The child twirled with the stick, the softly colored pastel ribbons on the end flowing and winding on the air. Her blonde curls bounced and flowed over her back, bright against the electric blue cloak around her tiny shoulders.
The sun cast long ebony shadows on the ground as the Keep began to awaken.
Colored awnings were unwound, bright tapestries and other merchants' goods were uncovered and proudly displayed.
The little girl shrieked with glee as she spun and danced with the toy from her father's store, observed from a short distance by the ambassador.
A man came out of one of the small shop doors, and moved to take the toy away from her.
"No, daddy, no!" shrieked the child in indignation.
Daddy.
Father.
Torio Claven's grey eyes went hard and cold, and despite the sun on her black cloak, she shivered.
"No, daddy, no!" shrieked the thin waiflike girl, as her father tore the doll from her hands and tore it in half, throwing the dull, tattered remains out the open window. As his burning black eyes bore into her, she knew she should have remained silent. Her father's straggly, dirt colored hair was matted with sweat which ran down the crags of his face into the red mottled week old beard.
"What'd I tell ya?!" he shouted at her, looming. "Useless as tits on a bull, jus' like yer corpse of a mother!"
He smelled of ale; not the well brewed kind from the taverns, but the greenish tinged kind found in backyard distilleries that reeked and oozed from the pores. Brown, black and yellow stains dotted the front of his nearly buttonless dingy grey shirt. Grey was so ugly. The ugliest color ever, she thought.
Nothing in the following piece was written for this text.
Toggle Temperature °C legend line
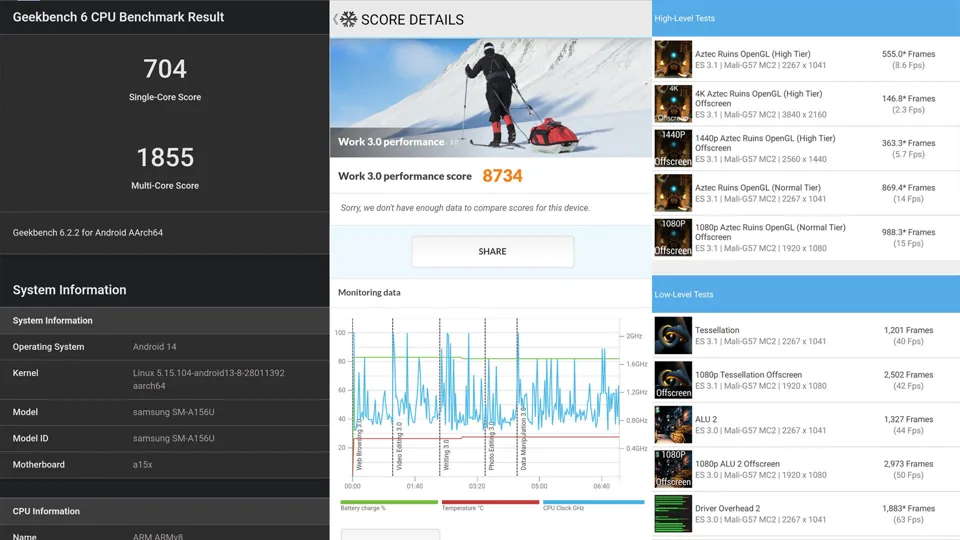The image size is (960, 540). click(490, 505)
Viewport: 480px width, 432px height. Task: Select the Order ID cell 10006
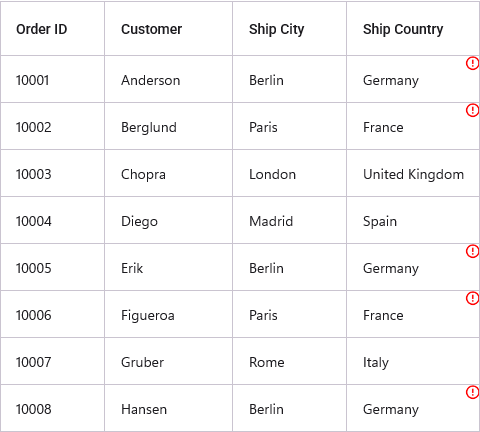click(52, 314)
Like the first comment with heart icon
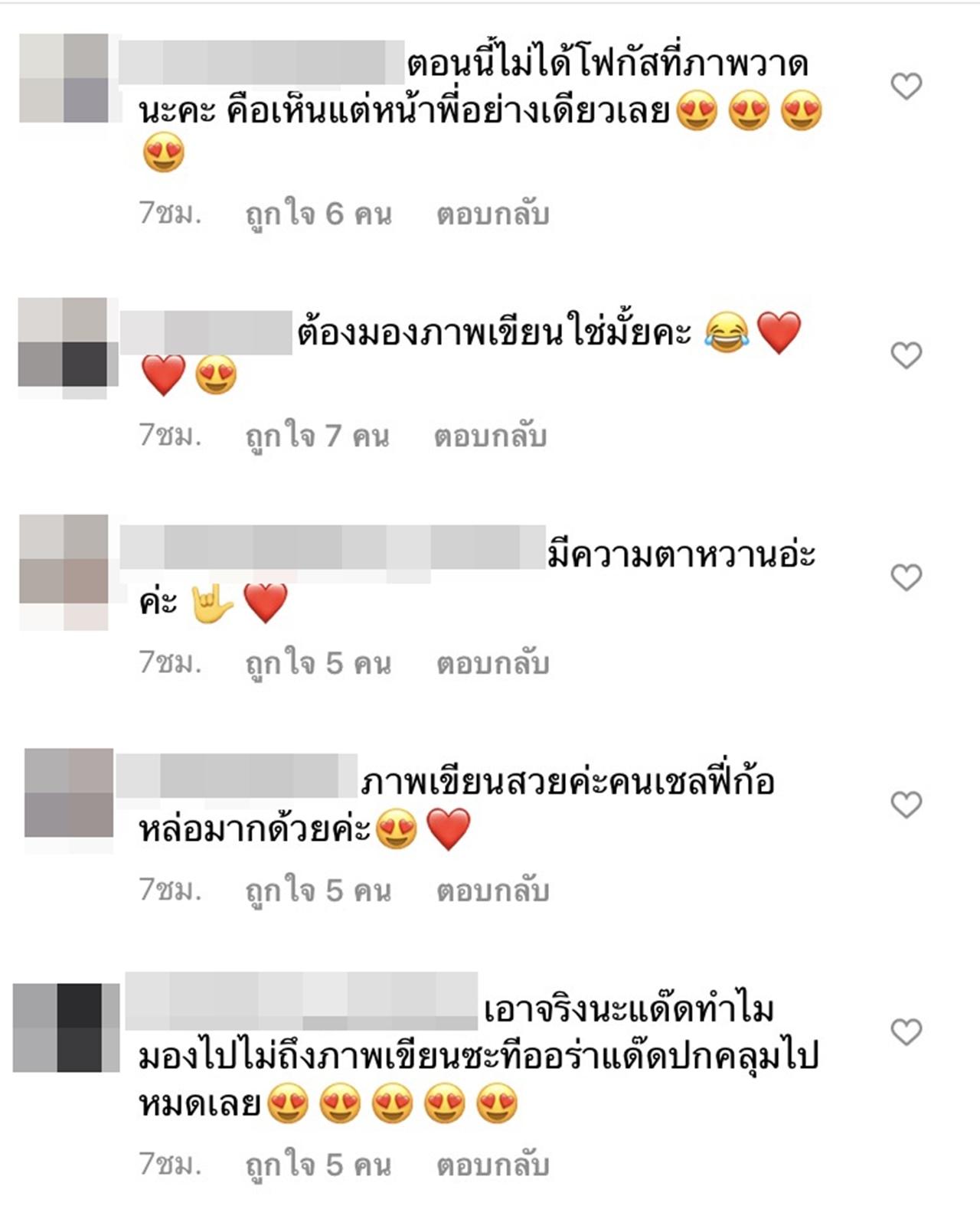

Spittle flew from his mouth as his voice grew ever louder, the words slightly slurred.
"Did I tell ya ta do somethin'? Did ya do it? Stupid little wench!"
She shut her eyes and cringed as she saw him raise his hand, knowing what was to come. Why, oh why couldnt she do anything right? She tried but she just couldnt manage to please him.
She landed hard in the corner and curled into a ball.
"I shoulda killed ya when ya was born! I done tol' her I dint want no worthless girl!"
She was yanked up by her auburn hair and dragged to the back door. The shapes and colors on the dirty worn wooden floor moving by, reminding her of all the times she had stared at them as he beat her. She saw familliar patterns and images, hoping maybe this was the day they would leap from the floorboards by magic to save her.
She heard her cranberry colored dress tear as she crashed with a grunt onto the hard ground outside, a rock embedding itself in her thigh. She bit down on her lip to avoid having him hear the sound of her sobs, which would anger him even more.
The door slammed mercifully without so much as an expletive from him.
The broken doll lay where it had fallen in the thorn bushes, and her arms came out of them scratched and bleeding but she didnt care.
Crawling into the tiny space between the ramshackle house and the rock wall, the bruised and bleeding child held tight to her treasure.
As she always did, she began to hum a soft lullaby. A dirty blanket was pulled out, a thin blanket of patches of pastel colors, the gilt edges barely visible through the filth. She wrapped up the doll and herself and rocked it like a mother with a beloved infant.
"Dont cry, Victoria. I am your goddess. I will save you. I will change you into something beautiful. Yes, I will do that because I love you."
She hummed softly in between the words she no longer remembered, cradling the remains of the doll in her torn arms.
"I know! Your daddy always wanted a boy. A boy is good, a girl is bad. We will make you into a boy, Victoria, and daddy wont be mad at you anymore. Sleep now, Victoria, sleep."
The child lay the doll carefully down beside her and curled up.
Sleep, Victoria, sleep.
Sleep, Tori, sleep.
Sleep, Torio, sleep.
The ambassador threw a gold piece down on the counter and yanked the beribboned stick from the man's hand with an icy glare.
Outside, she thrust it at the delighted child who squealed with glee, then fled from the marketplace.
"Oh, my how classy," drawled the elven wizard disdainfully, standing beside his Knight-Captain, witnessing the strange interaction. "The Luskan harpy has taken to corrupting the children."
He was taken aback, his blue eyes wide with bewilderment when his friend turned to him sharply, her eyes on fire and her voice a low growl.
"Sand, dont you ever, ever let me hear you say such a thing about her again."
In a rare occurence, the elf was rendered speechless as he watched Knight Captain Suki stride purposefully away.